*WORK TO DO*
Rewrite the records below as a Markdown table with two columns, Row and Line. Number each row and leave out any blank lines.

*RECORD EXTRACTS*

===============

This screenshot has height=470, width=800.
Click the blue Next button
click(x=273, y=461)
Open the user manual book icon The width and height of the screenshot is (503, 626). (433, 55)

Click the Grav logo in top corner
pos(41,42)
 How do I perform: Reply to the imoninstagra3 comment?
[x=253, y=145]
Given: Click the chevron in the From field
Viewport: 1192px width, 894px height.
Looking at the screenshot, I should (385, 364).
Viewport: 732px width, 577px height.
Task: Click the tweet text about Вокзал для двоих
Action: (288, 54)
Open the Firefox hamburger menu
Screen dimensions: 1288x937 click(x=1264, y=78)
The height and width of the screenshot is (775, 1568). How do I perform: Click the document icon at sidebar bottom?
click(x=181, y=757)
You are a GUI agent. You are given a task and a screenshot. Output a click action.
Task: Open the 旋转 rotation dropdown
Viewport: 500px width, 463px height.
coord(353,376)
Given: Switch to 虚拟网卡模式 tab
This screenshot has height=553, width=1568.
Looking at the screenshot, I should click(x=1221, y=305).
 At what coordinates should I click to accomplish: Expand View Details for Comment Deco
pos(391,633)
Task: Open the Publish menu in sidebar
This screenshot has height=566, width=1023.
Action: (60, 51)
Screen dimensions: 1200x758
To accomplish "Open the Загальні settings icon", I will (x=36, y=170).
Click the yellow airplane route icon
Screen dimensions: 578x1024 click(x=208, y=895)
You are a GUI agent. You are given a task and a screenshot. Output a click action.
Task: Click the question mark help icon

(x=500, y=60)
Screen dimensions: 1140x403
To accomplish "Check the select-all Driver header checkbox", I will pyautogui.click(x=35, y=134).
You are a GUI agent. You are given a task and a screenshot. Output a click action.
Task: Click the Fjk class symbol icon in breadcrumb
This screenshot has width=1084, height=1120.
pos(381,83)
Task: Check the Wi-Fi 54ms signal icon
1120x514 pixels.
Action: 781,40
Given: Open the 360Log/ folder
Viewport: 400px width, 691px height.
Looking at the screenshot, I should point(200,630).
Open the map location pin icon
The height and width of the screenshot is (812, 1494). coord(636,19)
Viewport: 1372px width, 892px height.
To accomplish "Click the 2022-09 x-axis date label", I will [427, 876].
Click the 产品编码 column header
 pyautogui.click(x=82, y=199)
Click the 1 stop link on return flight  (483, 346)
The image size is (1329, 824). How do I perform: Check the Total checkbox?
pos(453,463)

===============

*ANSWER BELOW*
| Row | Line |
|---|---|
| 1 | This screenshot has height=470, width=800. |
| 2 | Click the blue Next button |
| 3 | click(x=273, y=461) |
| 4 | Open the user manual book icon The width and height of the screenshot is (503, 626). (433, 55) |
| 5 | Click the Grav logo in top corner |
| 6 | pos(41,42) |
| 7 |  How do I perform: Reply to the imoninstagra3 comment? |
| 8 | [x=253, y=145] |
| 9 | Given: Click the chevron in the From field |
| 10 | Viewport: 1192px width, 894px height. |
| 11 | Looking at the screenshot, I should (385, 364). |
| 12 | Viewport: 732px width, 577px height. |
| 13 | Task: Click the tweet text about Вокзал для двоих |
| 14 | Action: (288, 54) |
| 15 | Open the Firefox hamburger menu |
| 16 | Screen dimensions: 1288x937 click(x=1264, y=78) |
| 17 | The height and width of the screenshot is (775, 1568). How do I perform: Click the document icon at sidebar bottom? |
| 18 | click(x=181, y=757) |
| 19 | You are a GUI agent. You are given a task and a screenshot. Output a click action. |
| 20 | Task: Open the 旋转 rotation dropdown |
| 21 | Viewport: 500px width, 463px height. |
| 22 | coord(353,376) |
| 23 | Given: Switch to 虚拟网卡模式 tab |
| 24 | This screenshot has height=553, width=1568. |
| 25 | Looking at the screenshot, I should click(x=1221, y=305). |
| 26 |  At what coordinates should I click to accomplish: Expand View Details for Comment Deco |
| 27 | pos(391,633) |
| 28 | Task: Open the Publish menu in sidebar |
| 29 | This screenshot has height=566, width=1023. |
| 30 | Action: (60, 51) |
| 31 | Screen dimensions: 1200x758 |
| 32 | To accomplish "Open the Загальні settings icon", I will (x=36, y=170). |
| 33 | Click the yellow airplane route icon |
| 34 | Screen dimensions: 578x1024 click(x=208, y=895) |
| 35 | You are a GUI agent. You are given a task and a screenshot. Output a click action. |
| 36 | Task: Click the question mark help icon |
| 37 | (x=500, y=60) |
| 38 | Screen dimensions: 1140x403 |
| 39 | To accomplish "Check the select-all Driver header checkbox", I will pyautogui.click(x=35, y=134). |
| 40 | You are a GUI agent. You are given a task and a screenshot. Output a click action. |
| 41 | Task: Click the Fjk class symbol icon in breadcrumb |
| 42 | This screenshot has width=1084, height=1120. |
| 43 | pos(381,83) |
| 44 | Task: Check the Wi-Fi 54ms signal icon |
| 45 | 1120x514 pixels. |
| 46 | Action: 781,40 |
| 47 | Given: Open the 360Log/ folder |
| 48 | Viewport: 400px width, 691px height. |
| 49 | Looking at the screenshot, I should point(200,630). |
| 50 | Open the map location pin icon |
| 51 | The height and width of the screenshot is (812, 1494). coord(636,19) |
| 52 | Viewport: 1372px width, 892px height. |
| 53 | To accomplish "Click the 2022-09 x-axis date label", I will [427, 876]. |
| 54 | Click the 产品编码 column header |
| 55 |  pyautogui.click(x=82, y=199) |
| 56 | Click the 1 stop link on return flight  (483, 346) |
| 57 | The image size is (1329, 824). How do I perform: Check the Total checkbox? |
| 58 | pos(453,463) |